"Zeroing" is bad and, on April 18th, the WTO's Appellate Body did something about it. For the bottom line, go to the end of this post.
By way of background:
If a country's firms sell their products in a foreign country for less than they do in their own, they are said to be "dumping" these products. Countries often adopt measures to protect import-competing firms from dumping. The U.S. has done this, implementing "anti-dumping" measures.
U.S. anti-dumping statutes may or may not be justifiable to protect import-competing industries from unfair foreign competition. That is another debate.
But when these laws are manipulated to actually suppress fair foreign competition, U.S. consumers, and U.S. firms using inputs supplied by import-competing firms, are losers.
How can pro-competitive laws be used to suppress competition? Consider "zeroing."
Dan Ikenson explains how zeroing works: Zeroing In: Antidumping’s Flawed Methodology under Fire (CATO Free Trade Bulletin No. 11, April 27, 2004):
To appreciate the impact of zeroing, it is important to understand how the U.S. Department of Commerce [DOC - Ben] calculates dumping margins. In a typical antidumping investigation, DOC calculates weighted-average net prices for each product sold in the United States. It then compares each of those U.S. prices to the product's normal value, which can be calculated a number of different ways but is ideally the weighted-average net price of the most similar product sold in the home market. Zeroing is introduced after the comparison of the U.S. price and normal value.
When normal value is higher than the U.S. price, the difference is treated as the dumping amount for that sale or that comparison. When, however, the U.S. price is higher, the dumping amount is set to zero rather than its calculated negative value. All dumping amounts are then added and divided by the aggregate export sales amount to yield the company's overall dumping margin. Zeroing thus eliminates "negative dumping margins" from the dumping calculation. In so doing, it can create dumping margins out of thin air.
In Table 1 comparisons of the average prices of five products in both markets are presented. Each product is sold at identical net prices in both markets with the exception of Product 1 and Product 5. Product 1 is sold for $0.50 less in the home market than in the U.S. market, and Product 5 is sold for $0.50 more. The unit margin is equal to the amount of dumping calculated for each unique comparison. The arithmetic sum of the individual dumping margins (total margin) is zero because the price differences for products 1 and 5 cancel each other out. But surprise: This is not how dumping is calculated by DOC.

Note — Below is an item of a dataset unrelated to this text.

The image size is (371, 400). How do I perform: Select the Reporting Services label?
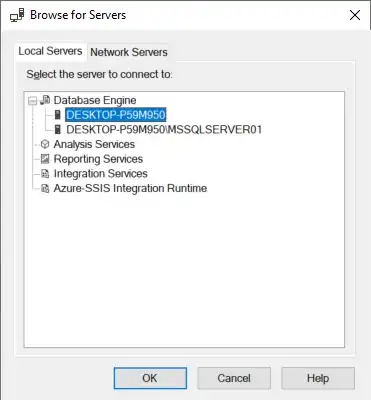click(x=98, y=159)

Rather, the negative dumping margin on Product 1 is set equal to zero and is thus denied any impact on the overall margin. Thus, by engaging in zeroing in this example, the DOC would find a dumping margin of 10 percent (the sum of the total PUDD divided by the sum of the total value) despite the lack of any difference in overall price levels between the two markets.
The zeroing methodology stacks the deck, suppressing potentially exculpating evidence.
Think this is only a theoretical curiosity?
Consider the results of 18 actual U.S. dumping determinations in Table 2. Using actual case data and the DOC's dumping calculation computer programs, it was possible to calculate the actual effects of zeroing in these particular cases. In 17 of the 18 determinations, the dumping margin was inflated by zeroing. In 5 of the cases, the overall dumping margin would have been negative. On average, the dumping margins in the 17 cases would have been 86.41 percent lower if zeroing had not been employed.
Ikenson's article is not long, and is worth reading in full.
The WTO agreements include an agreement on permissible anti-dumping measures.
Scho1 at the International Economic Law and Policy Blog posts on an April 18 decision by the WTO's Appellate Body on U.S. zeroing: A Farewell to Zeroing The decision found that zeroing was incompatible with the WTO anti-dumping code.
...the AB, in a stern tone, viewed that zeroing methodology itself violated Article 9.3 of the AD Code ("The amount of the anti-dumping duty shall not exceed the margin of dumping as established under Article 2") since it results in higher dumping margins and hence higher antidumping duties than otherwise on account of the DOC’s "systematic disregard" of those export prices higher than normal values (para. 133). Therefore, to the AB zeroing is not an acceptable practice throughout the antidumping proceeding.
Scho1 asks if Congress will change U.S. laws to make the ruling effective? In an election year?